→ Records supplied:

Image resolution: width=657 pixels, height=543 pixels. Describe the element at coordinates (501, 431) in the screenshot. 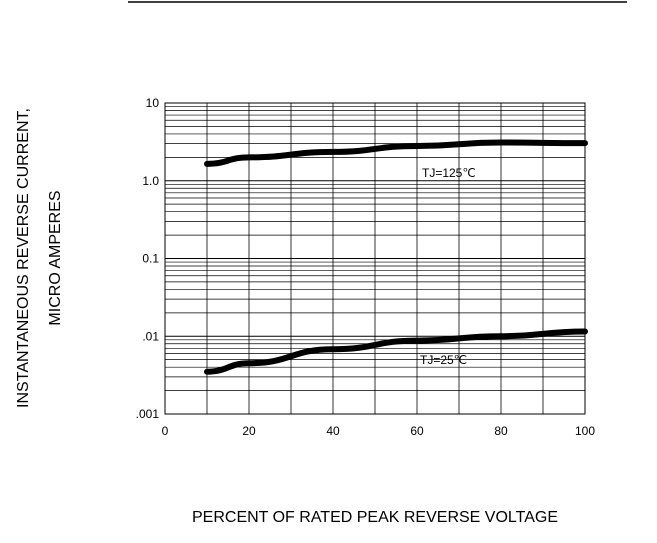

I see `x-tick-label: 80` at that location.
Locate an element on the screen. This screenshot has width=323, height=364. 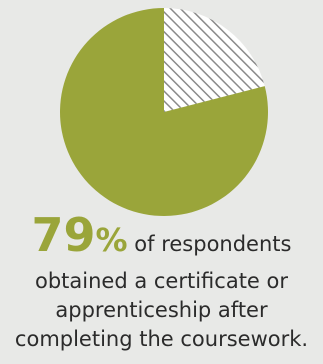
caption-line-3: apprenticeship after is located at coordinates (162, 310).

...

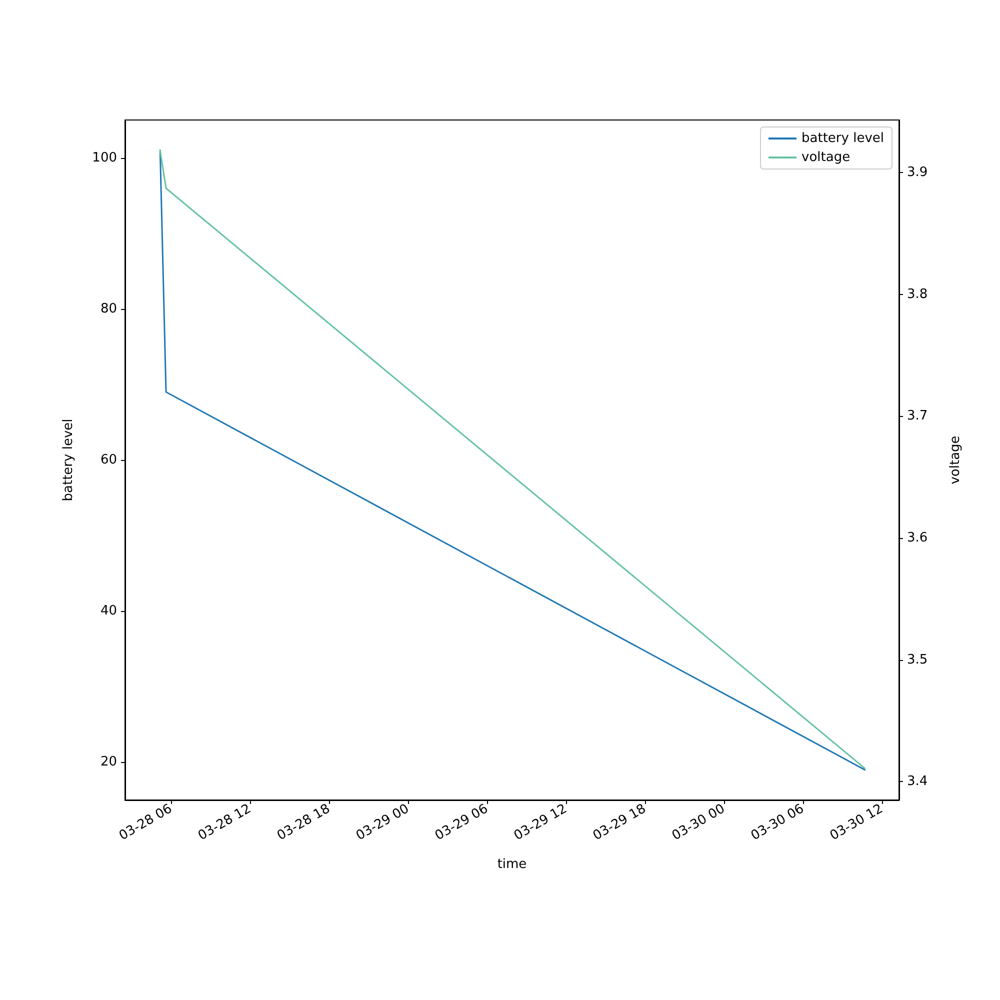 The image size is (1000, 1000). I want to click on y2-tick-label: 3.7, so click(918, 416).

==

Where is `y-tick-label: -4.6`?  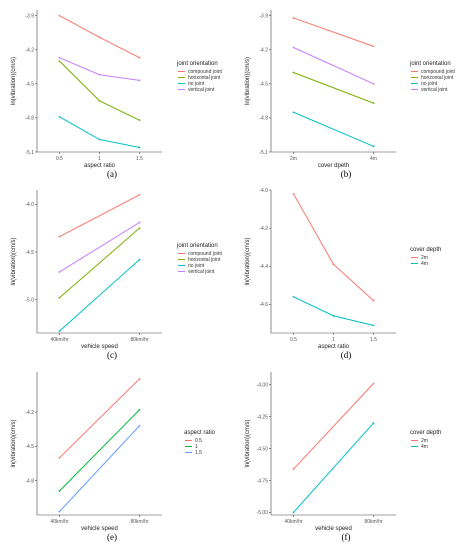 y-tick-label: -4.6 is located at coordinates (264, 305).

→ What to do: Print the part of the rows that opens with the line containing "Locate an element" and closes with the line containing "caption-line-3: apprenticeship after", including both of those lines, reproducing them character for character. Leave the pictures out of your answer.

→ Task answer:
Locate an element on the screen. This screenshot has width=323, height=364. 
caption-line-3: apprenticeship after is located at coordinates (162, 310).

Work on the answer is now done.